Dawn turned to lead the way down the hall, so she missed the casual hand Joe laid at the small of her friend’s back. Callie, on the other hand, felt the light touch right through her baggy purple sweater and cotton camisole.
When Joe called to say his plane had touched down, she’d almost dashed to the gatehouse to change, slap on some lip gloss and drag a brush through her mink-brown hair. She’d been thinking about taking Dawn’s advice and getting the shoulder-length mass shaped at one of DC’s elegant salons. With her life pretty much on hold these past weeks, though, she’d settled for just pulling it back in a ponytail or clipping
it up.
She made a futile effort to tuck back some of the wayward strands as she and Joe settled in high-backed stools at the kitchen counter and Dawn plugged a fresh, single-cup, dark arabica blend container into the coffeemaker. As hot water steamed through the cup, the coffee’s rich aroma competed with the sappy tang of the fresh-cut pine boughs on the kitchen table.
“Okay,” Dawn demanded when the super-fast appliance delivered a steaming mug. “Talk! We’ve all been speculating like crazy since you took off so suddenly for Sydney. Tell us who the creep is who’s been sending those emails and why.”
Joe swiveled to face Callie. “Do you remember acting as ombudsman for a girl named Rose Graham?”
Frowning, she flipped through a mental filing cabinet of the cases she’d worked in her six years with the Massachusetts Office of the Child Advocate. Some files were slender; others were fat and crammed with tragic details. Still others were truly horrific. As best Callie could recall, though, Rose Graham’s case file was one of the thinner ones.
“I remember the name.”
“She was five when her parents duked it out in divorce court.”

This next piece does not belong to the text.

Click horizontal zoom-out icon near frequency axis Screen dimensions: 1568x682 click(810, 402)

From the corner of her eye Callie saw an all-too-familiar mask slip over Dawn’s normally expressive face. Her friend had been a young teen when her parents’ increasingly bitter arguments led to an even more acrimonious divorce, with their only daughter caught smack in the middle. Kate and Callie had acted as buffers as much as possible, but sharing Dawn’s heartache had been a significant factor in Callie’s decision to pursue a master’s degree in family psychology and accept an appointment as a children’s advocate.

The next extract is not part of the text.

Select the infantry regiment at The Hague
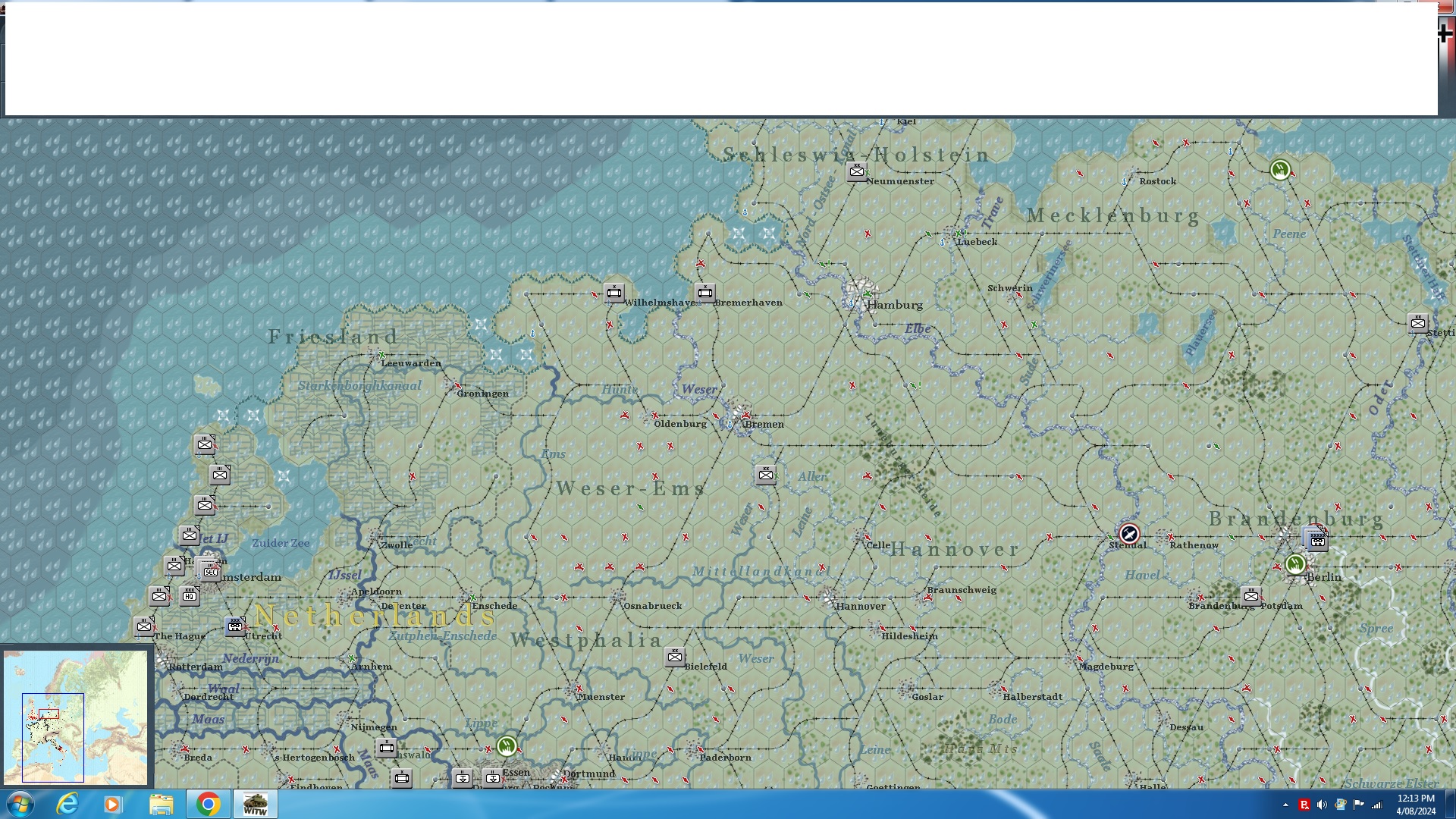The width and height of the screenshot is (1456, 819). (144, 626)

“The mother worked as a paralegal,” Joe prompted. “The father was a software developer at one of Boston’s ultra-high-tech medical research companies.”
The details seeped back. Callie could visualize Rose Graham—fair-haired, small for her age and very bright.
“I remember the case now.” Her forehead crinkled. “As best I recall, it was pretty open-and-shut. The child was well adjusted, doing fine in preschool and clearly adored by both parents. Judges are predisposed to leave a female child that young with the mother unless there’s evidence of gross neglect or abuse. But...” Her frown deepened. “I’m pretty sure I recommended generous visitation rights for the father.”